§ To do
Emit a verbatim copy of the lines below from the line with "Where should I" through the line with "Instruction: Open the", excluding pictures and everything outside that range.

§ Source records
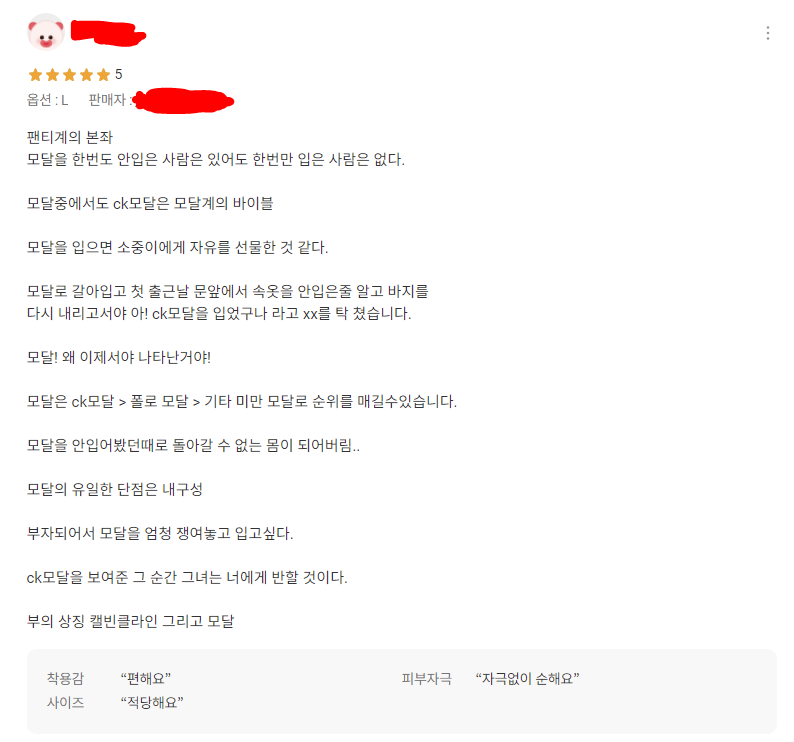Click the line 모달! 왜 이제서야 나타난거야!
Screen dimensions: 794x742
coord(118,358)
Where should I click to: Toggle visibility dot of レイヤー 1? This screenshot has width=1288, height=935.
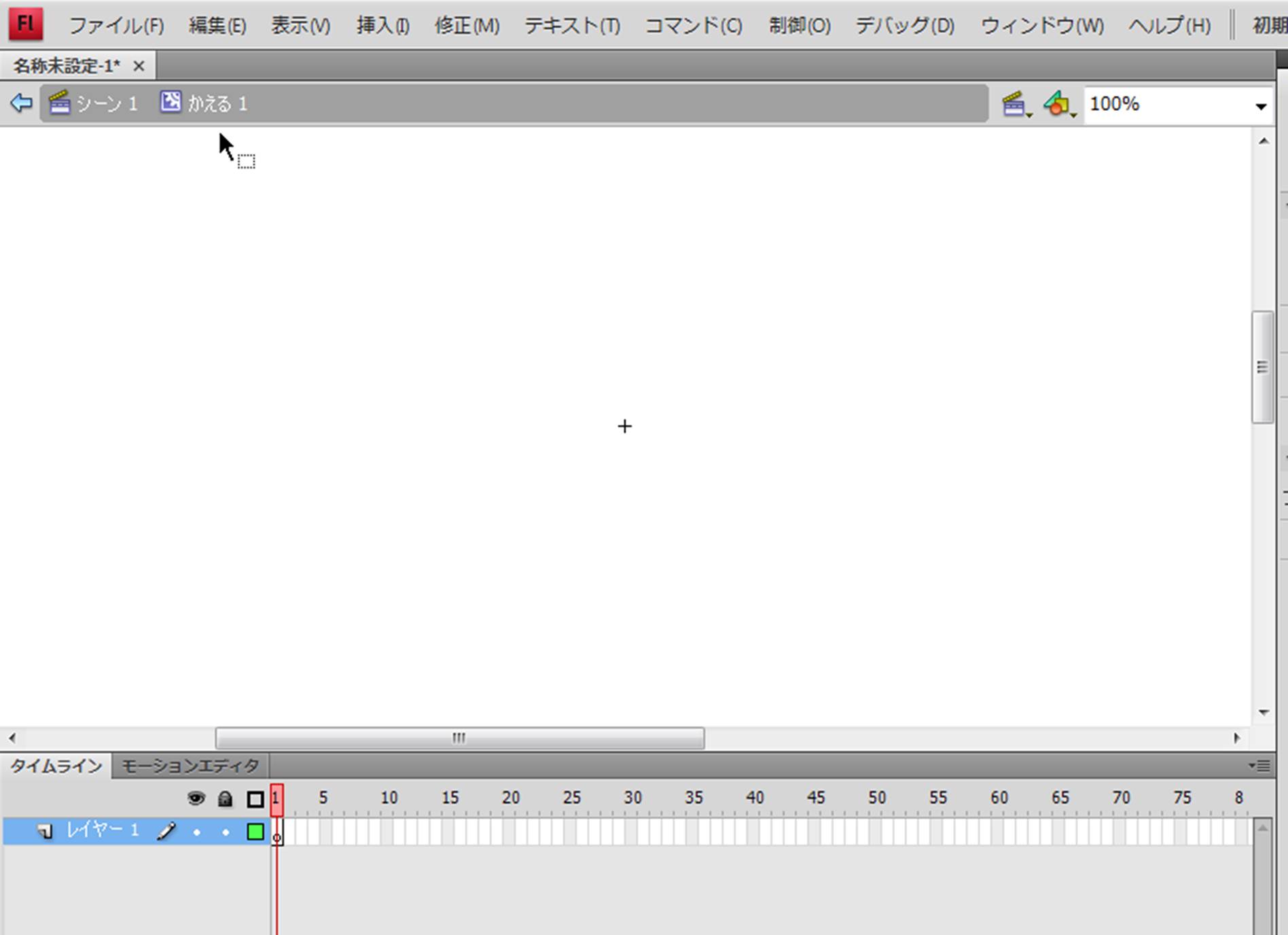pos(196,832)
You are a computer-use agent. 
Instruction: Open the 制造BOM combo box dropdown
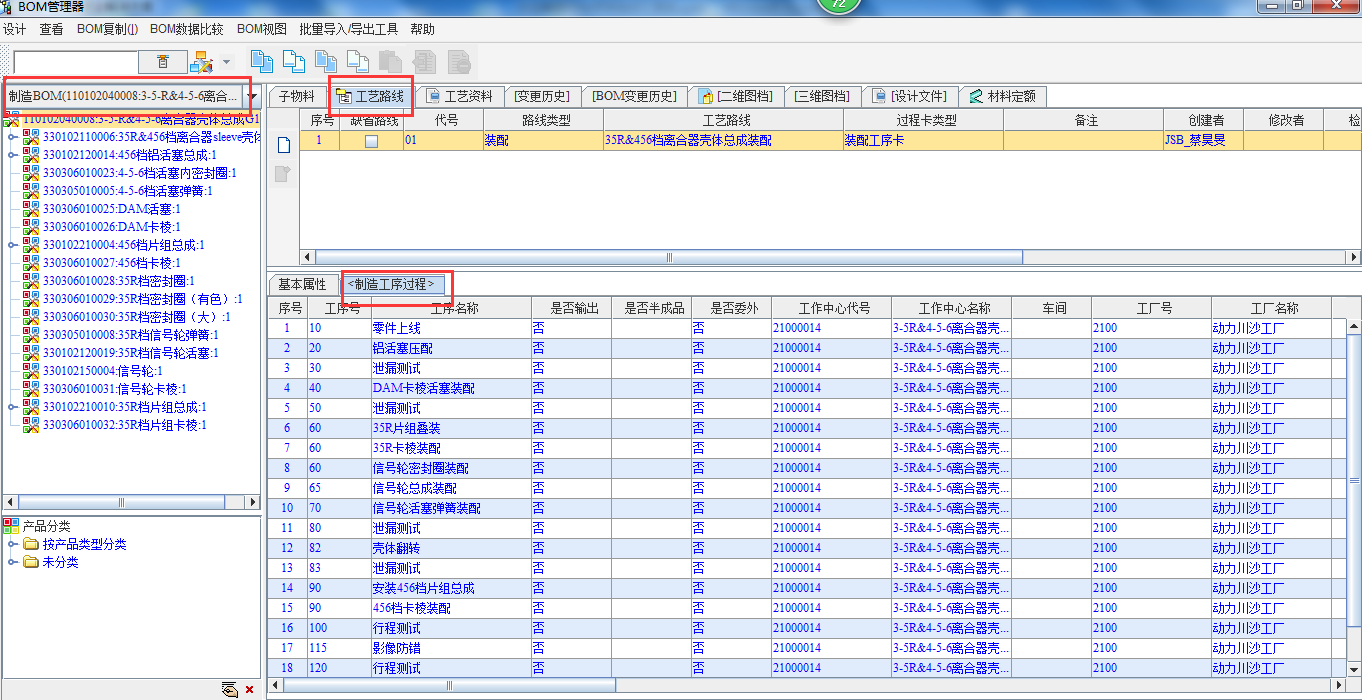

...

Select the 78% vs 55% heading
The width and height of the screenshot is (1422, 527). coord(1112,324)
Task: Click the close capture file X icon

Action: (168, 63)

...

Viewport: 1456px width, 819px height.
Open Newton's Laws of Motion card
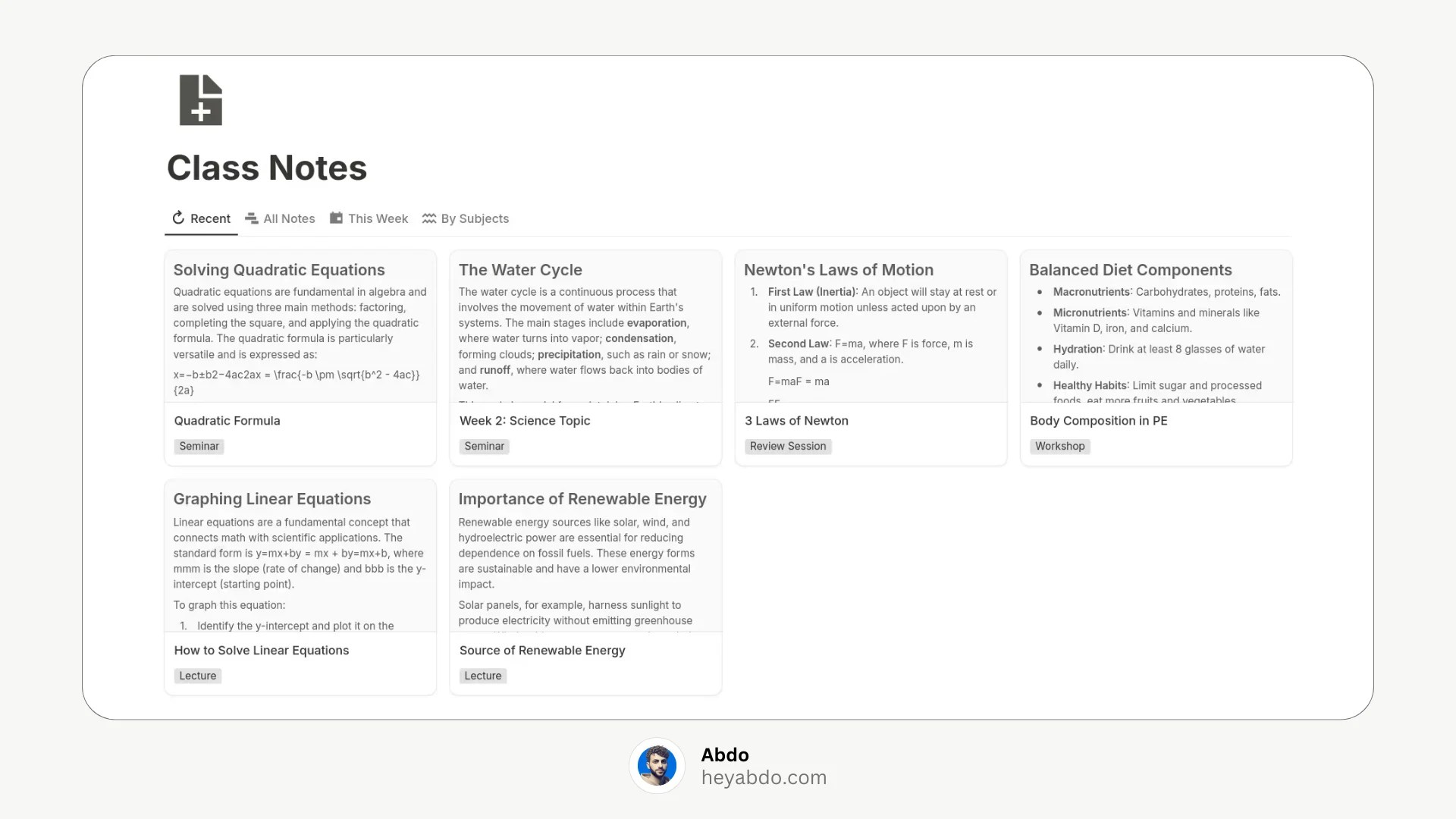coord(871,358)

§ Answer
Where should I click to: Toggle visibility dot of レイヤー 1? This screenshot has width=1288, height=935.
pos(196,832)
You are a computer-use agent. 
Instruction: Open the 制造BOM combo box dropdown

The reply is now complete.